HPC LT3 Tutorial

This repository provides examples and scripts to help you get started with using High-Performance Computing (HPC) for NLP research. The examples cover basic job submissions, using GPUs, and dynamically creating job scripts.

git clone https://github.com/TomMoeras/hpc_lt3_tutorial
cd hpc_lt3_tutorial

Directory Structure

hpc_lt3_tutorial/
├── README.md
├── examples/
│   ├── 0-basic_jobs/
│   │   ├── A-simple_shell_job/
│   │   │   ├── A-simple_shell_job.pbs
│   │   ├── B-simple_python_job/
│   │   │   ├── B-simple_python_job.pbs
│   │   │   ├── B-simple_python_script.py
│   ├── 1-using_gpu/
│   │   ├── gpu_pytorch_job.pbs
│   │   ├── gpu_pytorch_script.py
│   ├── 2-dynamic_job_script_creation/
│   │   ├── create_pytorch_data.sh
│   │   ├── create_pytorch_dynamic_job.sh
│   │   ├── gpu_pytorch_script.py
│   │   ├── pytorch_experiments_args.csv
│   │   ├── train_pytorch_job.pbs
│   │   └── data/
│   ├── 3-finetuning_llm/
│       ├── environment.yml
│       ├── finetune_llm_job.pbs
│       ├── requirements.txt
│       ├── data/
│       ├── src/

Getting Started

0. Basic Jobs

A. Simple Shell Job

Navigate to the simple shell job directory and submit the job script.

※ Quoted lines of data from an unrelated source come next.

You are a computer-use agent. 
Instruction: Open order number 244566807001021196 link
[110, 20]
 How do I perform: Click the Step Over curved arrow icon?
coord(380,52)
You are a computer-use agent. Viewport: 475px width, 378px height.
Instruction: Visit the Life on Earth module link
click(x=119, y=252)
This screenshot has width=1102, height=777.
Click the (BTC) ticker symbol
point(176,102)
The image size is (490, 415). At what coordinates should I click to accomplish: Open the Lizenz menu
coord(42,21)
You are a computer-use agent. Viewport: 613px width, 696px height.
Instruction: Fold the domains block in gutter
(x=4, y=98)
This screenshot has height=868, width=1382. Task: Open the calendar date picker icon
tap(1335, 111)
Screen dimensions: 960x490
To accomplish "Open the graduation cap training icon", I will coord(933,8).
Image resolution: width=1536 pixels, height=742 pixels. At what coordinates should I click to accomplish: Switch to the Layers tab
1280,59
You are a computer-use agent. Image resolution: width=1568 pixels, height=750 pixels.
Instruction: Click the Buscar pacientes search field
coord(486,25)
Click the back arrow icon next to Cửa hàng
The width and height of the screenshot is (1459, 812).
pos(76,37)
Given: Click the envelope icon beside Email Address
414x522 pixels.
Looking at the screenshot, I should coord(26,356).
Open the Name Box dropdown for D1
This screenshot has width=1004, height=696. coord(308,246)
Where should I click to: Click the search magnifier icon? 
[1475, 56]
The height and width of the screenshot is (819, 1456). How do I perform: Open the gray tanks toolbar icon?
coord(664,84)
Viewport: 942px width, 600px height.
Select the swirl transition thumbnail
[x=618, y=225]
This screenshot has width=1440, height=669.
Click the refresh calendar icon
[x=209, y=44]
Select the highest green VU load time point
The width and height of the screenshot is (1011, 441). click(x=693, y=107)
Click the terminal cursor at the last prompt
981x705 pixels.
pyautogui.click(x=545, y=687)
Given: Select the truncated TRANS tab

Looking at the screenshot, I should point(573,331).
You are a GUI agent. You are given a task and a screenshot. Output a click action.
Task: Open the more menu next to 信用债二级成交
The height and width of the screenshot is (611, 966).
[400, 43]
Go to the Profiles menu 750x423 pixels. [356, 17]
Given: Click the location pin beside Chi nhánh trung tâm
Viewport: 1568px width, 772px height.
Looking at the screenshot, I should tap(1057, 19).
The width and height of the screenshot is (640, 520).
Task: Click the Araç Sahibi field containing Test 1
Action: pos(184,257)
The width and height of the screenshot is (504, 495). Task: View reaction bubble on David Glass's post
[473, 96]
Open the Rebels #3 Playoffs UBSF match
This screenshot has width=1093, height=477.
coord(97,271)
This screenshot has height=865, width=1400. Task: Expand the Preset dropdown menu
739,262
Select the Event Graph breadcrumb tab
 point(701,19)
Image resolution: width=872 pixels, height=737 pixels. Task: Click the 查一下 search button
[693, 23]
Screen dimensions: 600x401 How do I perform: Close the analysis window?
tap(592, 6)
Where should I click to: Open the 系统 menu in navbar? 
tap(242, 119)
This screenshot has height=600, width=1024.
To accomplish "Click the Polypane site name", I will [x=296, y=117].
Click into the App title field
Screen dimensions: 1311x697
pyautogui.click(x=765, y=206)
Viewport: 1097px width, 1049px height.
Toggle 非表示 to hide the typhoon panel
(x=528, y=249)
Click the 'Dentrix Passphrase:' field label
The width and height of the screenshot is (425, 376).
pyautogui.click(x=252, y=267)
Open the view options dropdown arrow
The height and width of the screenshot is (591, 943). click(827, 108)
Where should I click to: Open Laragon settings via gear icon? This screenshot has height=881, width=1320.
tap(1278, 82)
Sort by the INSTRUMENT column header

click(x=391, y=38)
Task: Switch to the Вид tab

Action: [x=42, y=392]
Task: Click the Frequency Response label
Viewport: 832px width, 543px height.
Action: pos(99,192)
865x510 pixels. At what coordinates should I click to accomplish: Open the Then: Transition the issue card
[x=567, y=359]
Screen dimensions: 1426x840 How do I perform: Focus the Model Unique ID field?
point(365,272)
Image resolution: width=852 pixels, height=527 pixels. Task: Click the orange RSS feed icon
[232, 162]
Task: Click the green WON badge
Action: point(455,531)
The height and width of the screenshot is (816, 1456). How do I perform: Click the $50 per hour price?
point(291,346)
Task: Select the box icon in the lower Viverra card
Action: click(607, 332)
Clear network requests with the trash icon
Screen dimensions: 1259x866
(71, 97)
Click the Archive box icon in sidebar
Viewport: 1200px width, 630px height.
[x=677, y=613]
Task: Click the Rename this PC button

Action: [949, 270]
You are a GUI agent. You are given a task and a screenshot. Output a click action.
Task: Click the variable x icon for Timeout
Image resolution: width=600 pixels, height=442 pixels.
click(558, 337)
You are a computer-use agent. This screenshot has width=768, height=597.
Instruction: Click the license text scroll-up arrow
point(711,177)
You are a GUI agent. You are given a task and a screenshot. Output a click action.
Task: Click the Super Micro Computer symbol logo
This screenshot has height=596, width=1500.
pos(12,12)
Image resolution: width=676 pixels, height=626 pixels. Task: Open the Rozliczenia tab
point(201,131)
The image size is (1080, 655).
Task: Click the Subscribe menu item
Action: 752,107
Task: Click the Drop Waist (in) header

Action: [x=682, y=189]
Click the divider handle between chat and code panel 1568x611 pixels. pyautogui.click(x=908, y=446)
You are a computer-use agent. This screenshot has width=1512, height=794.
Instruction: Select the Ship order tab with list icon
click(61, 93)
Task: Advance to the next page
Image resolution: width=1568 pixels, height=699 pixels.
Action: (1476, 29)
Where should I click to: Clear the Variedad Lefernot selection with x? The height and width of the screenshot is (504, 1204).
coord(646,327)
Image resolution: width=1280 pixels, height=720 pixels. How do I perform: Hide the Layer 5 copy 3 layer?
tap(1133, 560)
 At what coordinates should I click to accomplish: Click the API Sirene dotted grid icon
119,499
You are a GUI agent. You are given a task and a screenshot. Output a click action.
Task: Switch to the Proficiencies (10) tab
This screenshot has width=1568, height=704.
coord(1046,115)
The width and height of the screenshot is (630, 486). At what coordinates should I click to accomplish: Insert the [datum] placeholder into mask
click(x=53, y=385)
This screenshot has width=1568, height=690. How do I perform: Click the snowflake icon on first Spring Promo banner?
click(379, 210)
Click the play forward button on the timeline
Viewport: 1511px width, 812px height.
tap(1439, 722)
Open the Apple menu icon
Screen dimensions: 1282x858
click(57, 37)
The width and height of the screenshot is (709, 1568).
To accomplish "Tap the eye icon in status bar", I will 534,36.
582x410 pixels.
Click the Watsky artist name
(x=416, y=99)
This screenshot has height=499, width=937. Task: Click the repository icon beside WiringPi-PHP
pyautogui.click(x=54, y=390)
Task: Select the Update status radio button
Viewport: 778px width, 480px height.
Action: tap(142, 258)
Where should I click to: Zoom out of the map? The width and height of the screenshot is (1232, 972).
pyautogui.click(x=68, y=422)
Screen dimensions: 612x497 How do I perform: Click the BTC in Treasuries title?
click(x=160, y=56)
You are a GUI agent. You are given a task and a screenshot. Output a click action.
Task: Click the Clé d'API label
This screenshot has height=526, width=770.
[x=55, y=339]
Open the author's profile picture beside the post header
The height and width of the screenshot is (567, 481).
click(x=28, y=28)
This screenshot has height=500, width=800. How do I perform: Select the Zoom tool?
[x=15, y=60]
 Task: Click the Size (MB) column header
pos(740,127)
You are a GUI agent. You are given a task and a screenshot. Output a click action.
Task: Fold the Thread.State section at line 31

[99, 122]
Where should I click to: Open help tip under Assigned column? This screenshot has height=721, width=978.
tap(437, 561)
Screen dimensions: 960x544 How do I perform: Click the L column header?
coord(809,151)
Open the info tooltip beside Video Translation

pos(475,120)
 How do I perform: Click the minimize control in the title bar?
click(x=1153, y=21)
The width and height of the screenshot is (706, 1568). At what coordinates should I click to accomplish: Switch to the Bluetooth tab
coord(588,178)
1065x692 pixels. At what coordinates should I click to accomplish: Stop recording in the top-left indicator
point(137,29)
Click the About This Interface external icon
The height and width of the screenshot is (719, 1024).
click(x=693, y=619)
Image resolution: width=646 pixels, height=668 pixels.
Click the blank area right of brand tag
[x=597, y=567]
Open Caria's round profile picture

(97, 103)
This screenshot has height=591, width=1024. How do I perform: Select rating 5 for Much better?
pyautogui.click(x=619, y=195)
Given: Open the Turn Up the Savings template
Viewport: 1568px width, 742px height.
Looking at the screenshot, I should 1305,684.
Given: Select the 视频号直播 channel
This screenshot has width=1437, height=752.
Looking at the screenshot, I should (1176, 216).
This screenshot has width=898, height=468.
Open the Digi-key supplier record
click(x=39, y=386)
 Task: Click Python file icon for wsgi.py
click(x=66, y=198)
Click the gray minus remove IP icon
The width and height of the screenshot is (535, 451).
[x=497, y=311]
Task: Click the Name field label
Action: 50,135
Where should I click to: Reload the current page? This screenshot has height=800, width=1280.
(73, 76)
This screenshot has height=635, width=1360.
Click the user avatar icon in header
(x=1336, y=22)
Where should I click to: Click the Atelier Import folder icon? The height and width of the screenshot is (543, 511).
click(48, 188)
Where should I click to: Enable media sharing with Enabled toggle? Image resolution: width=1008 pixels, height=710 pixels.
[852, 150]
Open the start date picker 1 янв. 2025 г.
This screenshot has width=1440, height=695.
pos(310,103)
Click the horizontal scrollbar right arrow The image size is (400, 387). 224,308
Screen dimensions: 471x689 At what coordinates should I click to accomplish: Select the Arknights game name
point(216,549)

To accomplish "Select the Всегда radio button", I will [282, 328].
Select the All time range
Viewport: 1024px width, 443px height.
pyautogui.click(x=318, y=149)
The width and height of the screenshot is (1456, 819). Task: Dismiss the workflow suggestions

cd examples/0-basic_jobs/A-simple_shell_job
qsub simple_shell_job.pbs

This script will run a basic shell command like printing a message and calculate Fibonacci numbers.

B. Simple Python Job

Navigate to the simple Python job directory and submit the job script.

cd examples/0-basic_jobs/B-simple_python_job
qsub simple_python_job.pbs

This script will load Python and execute a simple Python script without external libraries.

1. Using GPU

Navigate to the GPU job directory and submit the job script.

cd examples/1-using_gpu
ml swap cluster/accelgor
qsub gpu_pytorch_job.pbs

This script will load a PyTorch model and perform a simple NLP task using GPU resources.

2. Dynamic Job Script Creation

This example demonstrates how to dynamically create and submit job scripts based on a CSV file with experiment parameters.

cd examples/2-dynamic_job_script_creation
ml swap cluster/accelgor
source create_pytorch_dynamic_job.sh

This will read arguments from pytorch_experiments_args.csv and submit multiple jobs accordingly.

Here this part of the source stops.